---------- GIVEN ENTRIES ----------

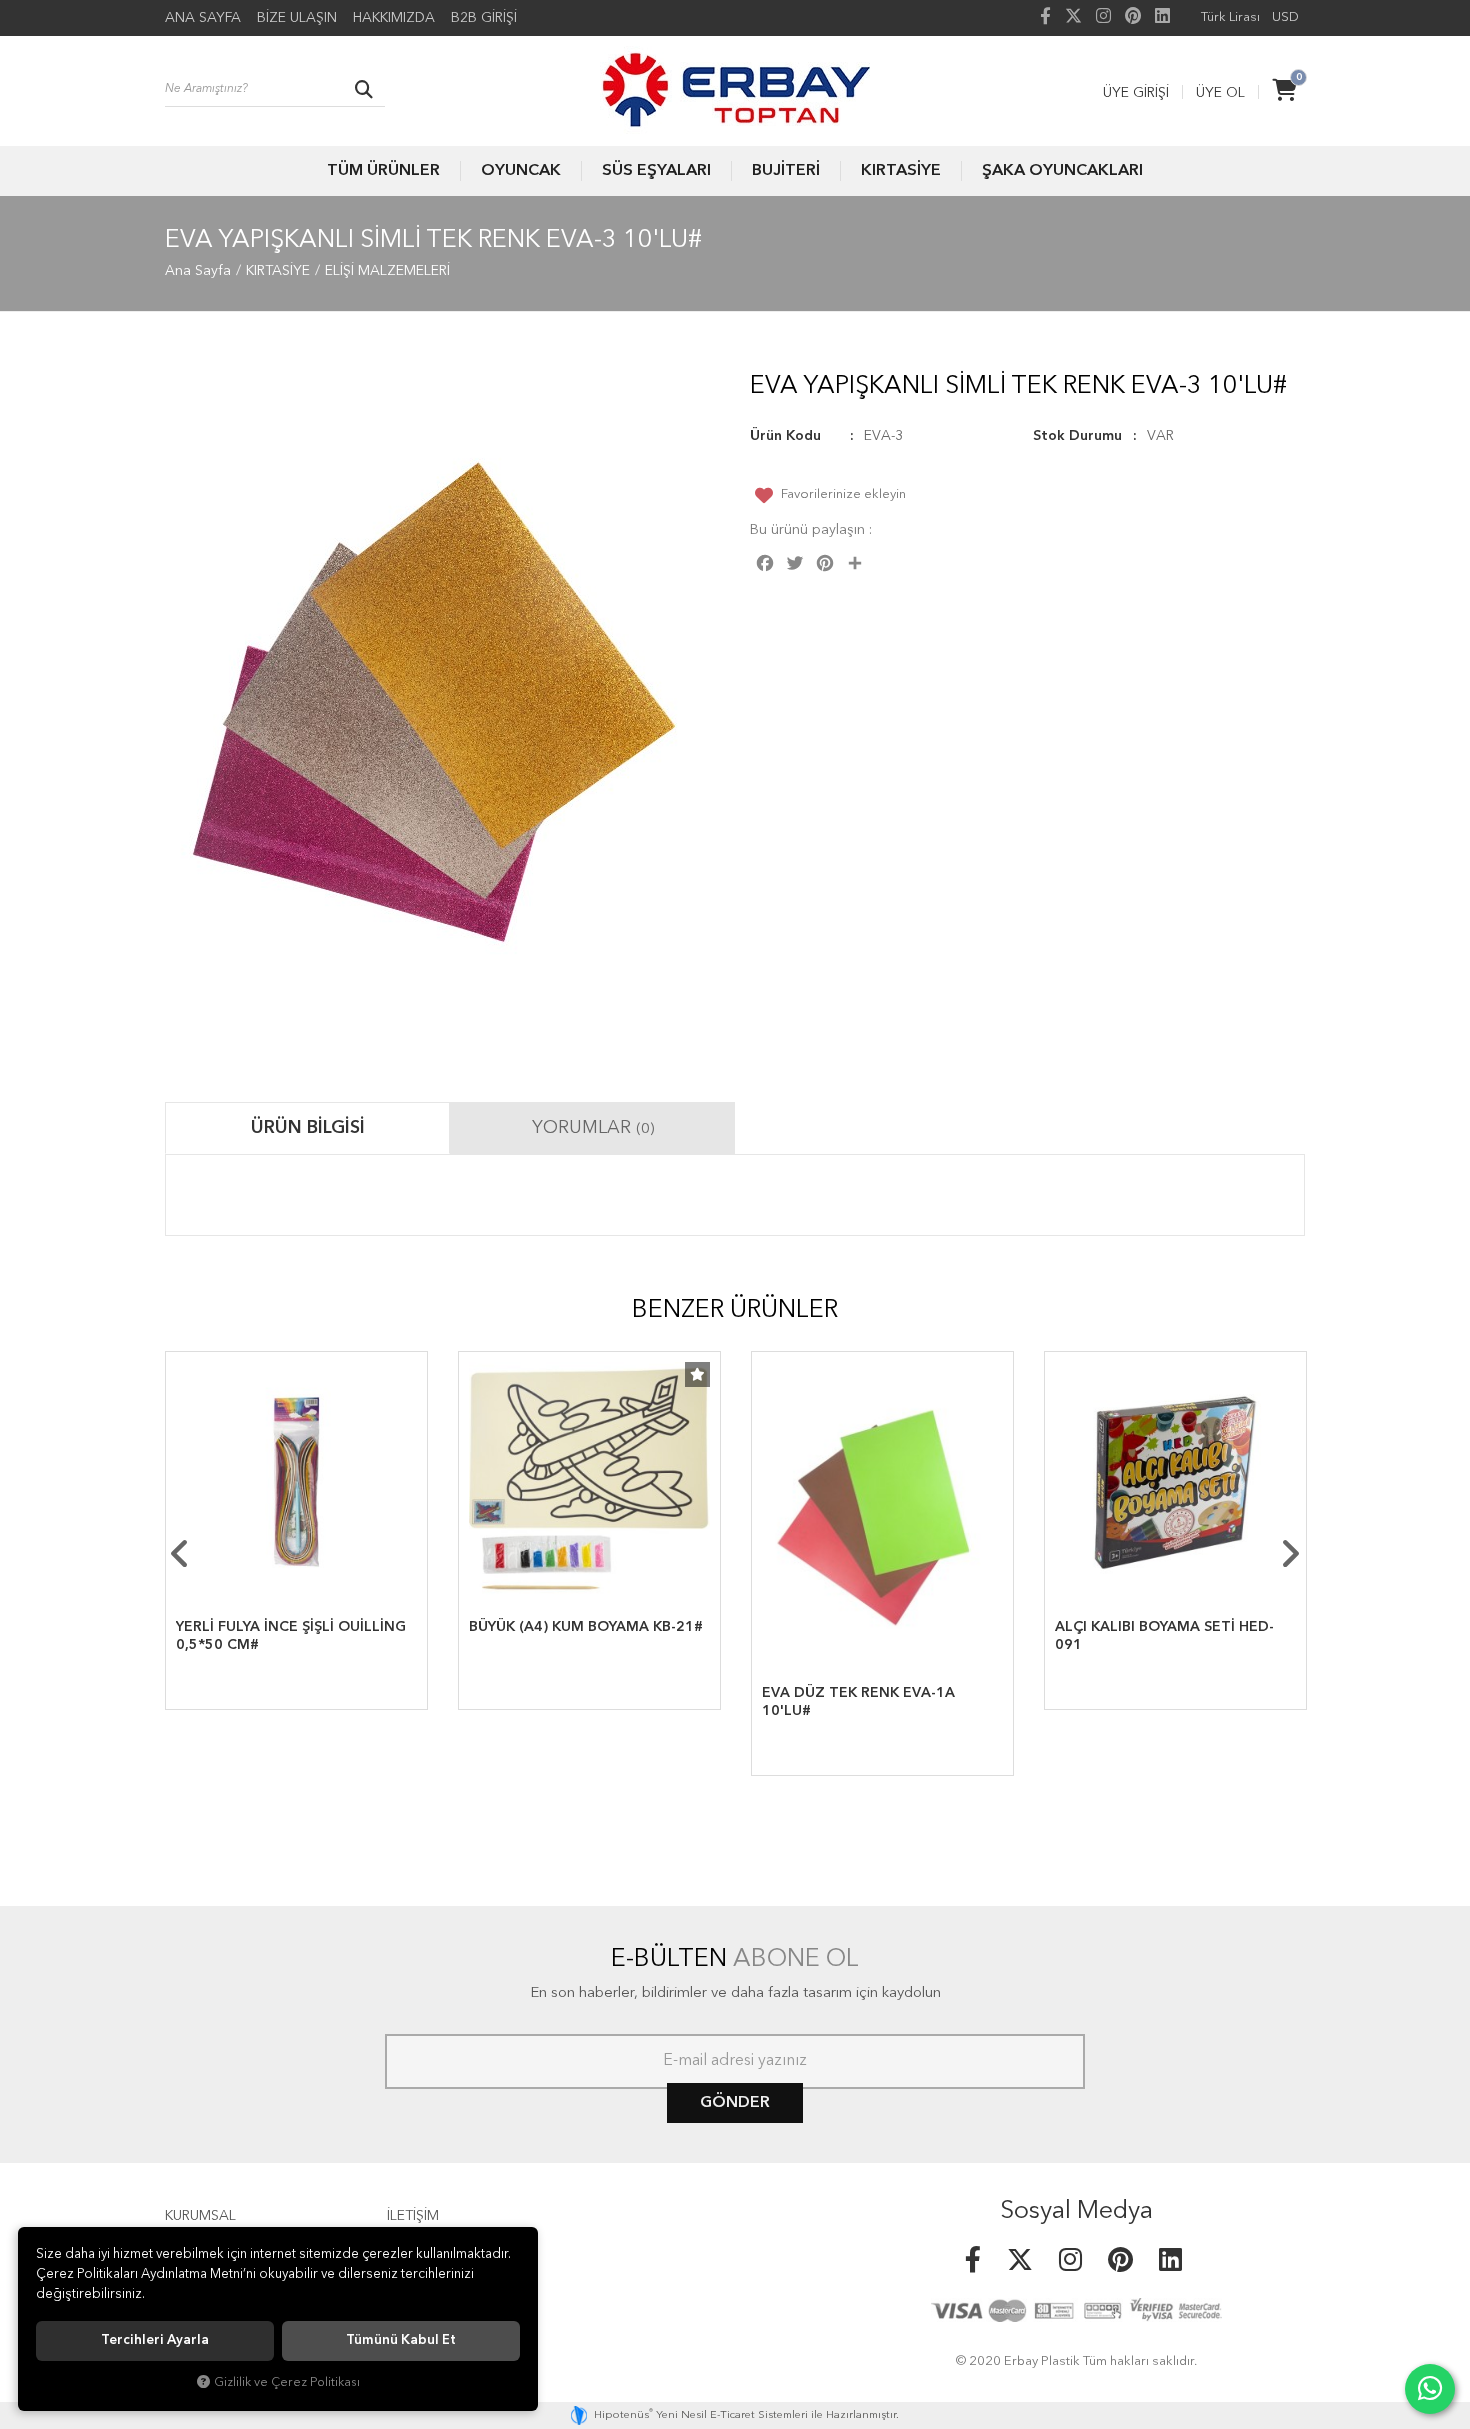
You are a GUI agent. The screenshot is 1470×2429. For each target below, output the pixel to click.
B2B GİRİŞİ (484, 18)
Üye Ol (1220, 93)
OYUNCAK (521, 171)
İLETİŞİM (413, 2216)
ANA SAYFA (203, 18)
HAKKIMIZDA (394, 18)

----------

WHAT THE TASK ASKS:
Please retype the material in full, exactly as it reads, apart from the images.

TASK SOLUTION:
You are a GUI agent. The screenshot is 1470×2429. For each target below, output the pixel to click.
B2B GİRİŞİ (484, 18)
Üye Ol (1220, 93)
OYUNCAK (521, 171)
İLETİŞİM (413, 2216)
ANA SAYFA (203, 18)
HAKKIMIZDA (394, 18)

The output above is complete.